O POVO NÃO É BOBO
Edson Arantes do Nascimento, o
Pelé, fora das quatro linhas onde conquistou, por méritos, o título de
rei do futebol, pisa na bola com frequência. Ainda agora se meteu no escândalo da Fifa e manifestou apoio a Joseph Blatter, presidente renunciatário daquela entidade internacional corroída pela corrupção.
Nem de longe, no entanto, essa foi a pior interferência do
jogador nas questões políticas. Durante a ditadura no Brasil, o Rei
Pelé lançou um édito: “O povo brasileiro não está preparado para votar”.
Pelé fez um golaço. Daquela vez, já fora de campo, um golaço contra.
O eleitor brasileiro, ao contrário do que pensa Pelé, tem
muito mais acertos do que erros, levando em consideração, por exemplo,
as 11 eleições presidenciais diretas ocorridas ao longo dos últimos 70
anos da República. Sobre isso ele nada sabe e, para opinar, deveria
saber. A afirmação de Pelé reflete a posição daqueles observadores
movidos, em geral, pela ignorância ou pelo preconceito.
O povo não é bobo. A mais recente comprovação da correta
percepção popular está nos números de uma pesquisa Ibope, feita em maio,
sobre temas políticos e administrativos.
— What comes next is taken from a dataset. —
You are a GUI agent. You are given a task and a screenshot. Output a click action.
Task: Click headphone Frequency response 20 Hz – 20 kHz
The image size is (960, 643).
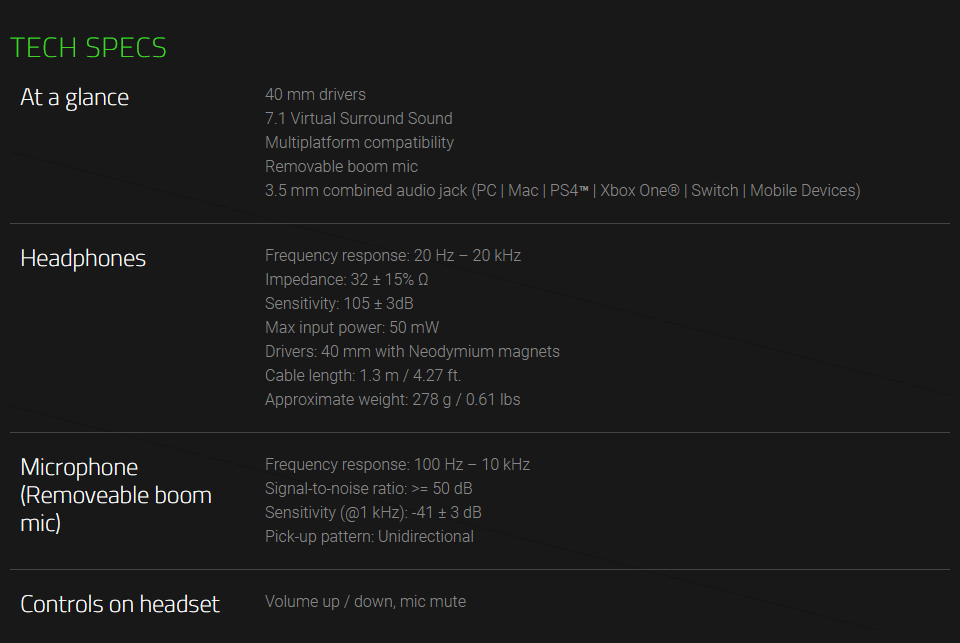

A mídia silenciou sobre o
assunto quando bateu de frente com a resposta dada à seguinte questão
proposta ao entrevistado:
“A imprensa brasileira mostra o País numa situação econômica mais negativa do que a que percebo no meu dia a dia”.
O Ibope admite a influência da mídia “no sentimento de pessimismo dos brasileiros”.
O instituto apoia-se no expressivo número de 41% dos entrevistados que
acreditam nisso. Ou seja, “a imprensa mostra uma situação econômica mais
negativa” do que parece ser.
Existe uma crise econômica inegável e o jornalismo não é
por natureza mensageiro da bem-aventurança. É de Rubem Braga, o grande
cronista, uma afirmação radical sobre isso: felicidade não dá manchete.
Apesar do bombardeio diário contra o governo, muitas vezes
sem comprometimento com os fatos, desponta na resposta da maioria da
população a restrição ao papel da mídia. Ela parece torcer contra e
jogar na posição do quanto pior melhor.
Os entrevistados reconhecem isso. Por
outro lado, andam, porém, mergulhados na descrença sobre o futuro do
País porque vê e sente o desemprego em crescimento e a inflação em alta.
Entretanto, o problema neste caso não está contaminado pelo viés político-ideológico.
A mídia tem o direito de ser conservadora, reacionária ou o
que mais quiser. Só não pode ser desonesta e esconder do leitor um
fato, como o agora relatado, no fundo da gaveta.